Les dates de ce deuxième séminaire africain ont été arrêtées en juin 2005, mais, comme une ritournelle désagréable, des conflits entre partisans des deux principaux partis politiques de ce pays qui revendiquaient chacun la victoire contre l’Erythrée lors d’une guerre qui avait duré deux ans, auquel se joignait une tentative d’entrisme de la part des Frères Musulmans, empêchaient par mesure de précautions son organisation. Un scénario déjà connu semblait se répéter encore, avec les mêmes inquiétudes et les dures réalités qu’il entraînait tant sur le plan budgétaire que sur la probabilité de laisser croire que l’AICA n’était décidément pas fiable dans ses choix et ne méritait plus la considération dont elle bénéficiait. Le miracle de l’épisode ivoirien précédent semblait pourtant se renouveler, d’autant que la situation dans ce pays s’était « assainie » et qu’il n’y avait donc pas lieu de chercher une solution de remplacement !

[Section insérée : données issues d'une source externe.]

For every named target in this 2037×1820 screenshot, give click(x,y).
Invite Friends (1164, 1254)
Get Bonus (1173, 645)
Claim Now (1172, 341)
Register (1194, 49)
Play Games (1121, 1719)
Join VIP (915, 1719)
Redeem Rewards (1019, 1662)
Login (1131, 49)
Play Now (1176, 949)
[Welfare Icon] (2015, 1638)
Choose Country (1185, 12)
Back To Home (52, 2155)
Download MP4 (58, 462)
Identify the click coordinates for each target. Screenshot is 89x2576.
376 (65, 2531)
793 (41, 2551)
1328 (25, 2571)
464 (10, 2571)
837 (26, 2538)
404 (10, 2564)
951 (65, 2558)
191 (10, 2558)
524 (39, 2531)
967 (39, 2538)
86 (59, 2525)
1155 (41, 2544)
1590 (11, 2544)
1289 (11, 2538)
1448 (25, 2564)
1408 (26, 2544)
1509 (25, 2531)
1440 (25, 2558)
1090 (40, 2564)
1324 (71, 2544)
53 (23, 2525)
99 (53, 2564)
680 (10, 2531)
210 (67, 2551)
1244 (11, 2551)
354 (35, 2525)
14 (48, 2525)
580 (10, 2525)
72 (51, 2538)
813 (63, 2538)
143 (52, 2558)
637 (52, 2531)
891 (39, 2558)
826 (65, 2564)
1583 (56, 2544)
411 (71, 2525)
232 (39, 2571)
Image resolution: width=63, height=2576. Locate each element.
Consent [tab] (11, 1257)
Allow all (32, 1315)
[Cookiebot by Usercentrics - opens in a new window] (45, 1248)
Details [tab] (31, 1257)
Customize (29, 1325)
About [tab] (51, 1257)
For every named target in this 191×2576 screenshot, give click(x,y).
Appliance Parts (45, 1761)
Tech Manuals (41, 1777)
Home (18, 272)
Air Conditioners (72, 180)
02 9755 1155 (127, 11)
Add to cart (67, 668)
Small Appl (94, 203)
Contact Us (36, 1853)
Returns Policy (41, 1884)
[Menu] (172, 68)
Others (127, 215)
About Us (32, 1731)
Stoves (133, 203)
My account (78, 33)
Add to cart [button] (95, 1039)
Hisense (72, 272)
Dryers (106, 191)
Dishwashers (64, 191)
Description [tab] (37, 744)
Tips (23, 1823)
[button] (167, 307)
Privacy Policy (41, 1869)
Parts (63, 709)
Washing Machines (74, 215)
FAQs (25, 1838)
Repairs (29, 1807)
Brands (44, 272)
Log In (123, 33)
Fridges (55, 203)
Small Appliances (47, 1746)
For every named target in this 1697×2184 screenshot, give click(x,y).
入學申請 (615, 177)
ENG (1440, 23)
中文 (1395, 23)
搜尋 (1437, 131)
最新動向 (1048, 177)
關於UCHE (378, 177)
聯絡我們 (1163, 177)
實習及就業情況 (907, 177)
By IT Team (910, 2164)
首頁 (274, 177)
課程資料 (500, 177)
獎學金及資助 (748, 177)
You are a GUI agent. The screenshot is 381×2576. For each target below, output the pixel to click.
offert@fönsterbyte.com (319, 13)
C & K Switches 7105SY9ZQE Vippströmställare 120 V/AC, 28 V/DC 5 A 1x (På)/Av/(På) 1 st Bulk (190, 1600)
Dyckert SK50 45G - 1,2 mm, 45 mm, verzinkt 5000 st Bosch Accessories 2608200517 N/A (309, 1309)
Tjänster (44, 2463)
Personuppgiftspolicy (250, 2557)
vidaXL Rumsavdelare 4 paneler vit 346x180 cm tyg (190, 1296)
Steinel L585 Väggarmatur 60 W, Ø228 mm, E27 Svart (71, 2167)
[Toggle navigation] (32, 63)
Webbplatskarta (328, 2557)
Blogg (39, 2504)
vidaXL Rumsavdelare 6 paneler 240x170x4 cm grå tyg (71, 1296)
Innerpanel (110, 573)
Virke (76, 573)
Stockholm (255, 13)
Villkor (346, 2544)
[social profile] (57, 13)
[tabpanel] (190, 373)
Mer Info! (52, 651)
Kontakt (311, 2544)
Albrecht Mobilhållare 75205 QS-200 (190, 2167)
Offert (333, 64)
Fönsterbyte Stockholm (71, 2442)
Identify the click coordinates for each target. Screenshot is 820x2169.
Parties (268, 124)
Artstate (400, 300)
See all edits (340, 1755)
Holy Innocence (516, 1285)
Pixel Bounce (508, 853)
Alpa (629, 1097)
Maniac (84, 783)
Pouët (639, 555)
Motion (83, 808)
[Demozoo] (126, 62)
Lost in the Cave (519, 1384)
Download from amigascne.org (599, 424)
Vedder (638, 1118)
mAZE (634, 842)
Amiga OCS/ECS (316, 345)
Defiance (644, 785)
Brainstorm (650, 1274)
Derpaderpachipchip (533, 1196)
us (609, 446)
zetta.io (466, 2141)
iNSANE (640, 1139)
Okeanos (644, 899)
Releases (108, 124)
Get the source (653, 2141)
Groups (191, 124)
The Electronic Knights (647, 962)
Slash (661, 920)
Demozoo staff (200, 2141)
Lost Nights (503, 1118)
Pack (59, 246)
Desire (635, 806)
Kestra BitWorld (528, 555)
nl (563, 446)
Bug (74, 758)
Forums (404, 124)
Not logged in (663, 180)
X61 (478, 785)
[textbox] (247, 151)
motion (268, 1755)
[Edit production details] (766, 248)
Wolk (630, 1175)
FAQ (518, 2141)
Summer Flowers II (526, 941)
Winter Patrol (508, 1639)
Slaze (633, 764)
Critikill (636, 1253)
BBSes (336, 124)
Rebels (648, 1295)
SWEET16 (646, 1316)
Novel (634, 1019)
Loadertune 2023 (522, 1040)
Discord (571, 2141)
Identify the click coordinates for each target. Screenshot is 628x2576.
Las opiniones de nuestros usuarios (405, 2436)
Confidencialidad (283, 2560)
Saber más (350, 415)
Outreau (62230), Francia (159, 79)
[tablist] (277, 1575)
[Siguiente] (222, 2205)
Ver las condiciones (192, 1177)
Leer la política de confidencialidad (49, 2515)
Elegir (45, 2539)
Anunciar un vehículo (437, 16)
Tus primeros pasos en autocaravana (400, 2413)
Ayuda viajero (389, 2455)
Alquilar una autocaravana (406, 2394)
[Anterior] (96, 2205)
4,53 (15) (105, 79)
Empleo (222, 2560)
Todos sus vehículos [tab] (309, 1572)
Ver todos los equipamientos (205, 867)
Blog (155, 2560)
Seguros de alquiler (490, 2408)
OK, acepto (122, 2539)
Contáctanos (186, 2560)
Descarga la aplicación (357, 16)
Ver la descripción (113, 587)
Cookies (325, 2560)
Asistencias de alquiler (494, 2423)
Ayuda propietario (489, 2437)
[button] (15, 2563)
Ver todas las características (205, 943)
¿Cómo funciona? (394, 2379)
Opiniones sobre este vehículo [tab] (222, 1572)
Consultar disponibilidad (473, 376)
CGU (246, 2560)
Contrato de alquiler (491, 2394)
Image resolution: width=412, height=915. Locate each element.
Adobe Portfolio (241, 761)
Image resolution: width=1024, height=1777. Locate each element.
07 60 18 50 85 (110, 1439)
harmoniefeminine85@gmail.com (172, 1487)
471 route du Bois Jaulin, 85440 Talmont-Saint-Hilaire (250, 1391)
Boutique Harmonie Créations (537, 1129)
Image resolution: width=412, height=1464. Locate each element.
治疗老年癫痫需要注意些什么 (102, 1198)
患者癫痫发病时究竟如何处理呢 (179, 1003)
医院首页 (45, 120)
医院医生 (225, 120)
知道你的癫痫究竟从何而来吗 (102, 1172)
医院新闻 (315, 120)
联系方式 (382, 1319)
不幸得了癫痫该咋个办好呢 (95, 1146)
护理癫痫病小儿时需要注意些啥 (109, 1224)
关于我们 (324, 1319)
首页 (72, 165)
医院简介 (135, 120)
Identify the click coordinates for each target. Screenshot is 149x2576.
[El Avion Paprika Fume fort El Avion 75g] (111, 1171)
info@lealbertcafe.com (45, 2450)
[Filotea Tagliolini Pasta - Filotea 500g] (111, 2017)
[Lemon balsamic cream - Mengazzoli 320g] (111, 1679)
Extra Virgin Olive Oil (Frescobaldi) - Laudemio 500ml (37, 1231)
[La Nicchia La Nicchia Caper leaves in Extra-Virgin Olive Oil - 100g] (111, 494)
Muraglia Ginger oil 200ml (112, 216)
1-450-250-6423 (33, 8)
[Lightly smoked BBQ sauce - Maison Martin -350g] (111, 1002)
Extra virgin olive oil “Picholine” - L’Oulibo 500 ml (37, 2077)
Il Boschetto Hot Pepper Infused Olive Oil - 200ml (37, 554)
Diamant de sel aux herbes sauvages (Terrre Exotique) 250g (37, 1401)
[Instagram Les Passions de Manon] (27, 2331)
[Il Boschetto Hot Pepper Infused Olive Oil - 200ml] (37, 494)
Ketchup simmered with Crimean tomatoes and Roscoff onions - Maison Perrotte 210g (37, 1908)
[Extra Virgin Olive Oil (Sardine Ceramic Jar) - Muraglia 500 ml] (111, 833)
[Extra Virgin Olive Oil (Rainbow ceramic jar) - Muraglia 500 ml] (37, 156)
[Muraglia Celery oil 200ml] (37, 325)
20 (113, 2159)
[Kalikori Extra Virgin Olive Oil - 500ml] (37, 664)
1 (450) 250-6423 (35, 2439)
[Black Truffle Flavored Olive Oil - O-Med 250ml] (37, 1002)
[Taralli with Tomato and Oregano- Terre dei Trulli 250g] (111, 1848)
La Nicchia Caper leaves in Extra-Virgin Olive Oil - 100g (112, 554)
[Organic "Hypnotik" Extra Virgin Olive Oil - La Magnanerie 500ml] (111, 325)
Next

Le séminaire a été organisé du 26 au 28 janvier 2006 et les seules anicroches, minimes, auront consisté à renouveler les visas d’une partie des intervenants, surtout européens. Sous le titre La critique d’art et ses pratiques curatoriales dans des contextes minoritaires, les interventions portaient surtout sur la place et la représentativité qui était celle de cette région du monde dans le cadre d’événements tels que la biennale de Venise, la Documenta de Cassel ou lors de manifestations plus locales, telles les Biennales du Caire ou d’Istanbul, la nouvelle conception d’une biennale itinérante démontrée par Manifesta, puis décrivaient les situations culturelles et muséographiques de pays aussi divers que l’Ethiopie, le Zimbabwe et le Kenya. Encore une fois, les analyses avancées par des intervenants issus d’Egypte, de Turquie, d’Afrique du Sud, ont démontré les fossés plus ou moins irrémédiables qui existaient entre de tels pays et d’autres tels l’Ethiopie en premier lieu, le Zimbabwe eu égard à sa situation politique malmenée, voire le Kenya d’une façon assez flagrante pour tout ce qui touchait l’accès à la culture et à une diffusion élémentaire d’informations, donc d’échanges. Partant, les efforts prioritaires d’abord pédagogiques et partiellement d’éducation artistique que connaissent surtout ces trois derniers pays ont donné lieu aux communications les plus pertinentes, même si la place de la « critique d’art » stricto sensu y paraissait quelque peu incongrue. Je me permettrais d’ajouter que ce séminaire a été l’occasion de voir « face-à-face » notre ancêtre Lucy, squelette gracile d’un australopithèque de 1,10 m de hauteur et découvert dans la vallée de l’Omo située au nord de l’Ethiopie. Une expérience émouvante mais rendue difficile, puisqu’il fallait contourner un des nombreux portraits officiels de l’ex Empereur Hailé Sélassié, pour la découvrir dans un des recoins du Musée National d’Addis-Abeba, comme si sa « nudité » rendait toujours délicate son « exposition » ! Un peu à l’instar de ce qui s’était passé à Dakar, la présence de deux intervenants Sud-africains, travaillant tous deux à la Michaelis School of Art, a enclenché le désir de poursuivre ces rencontres dans le pays le plus méridional de ce continent.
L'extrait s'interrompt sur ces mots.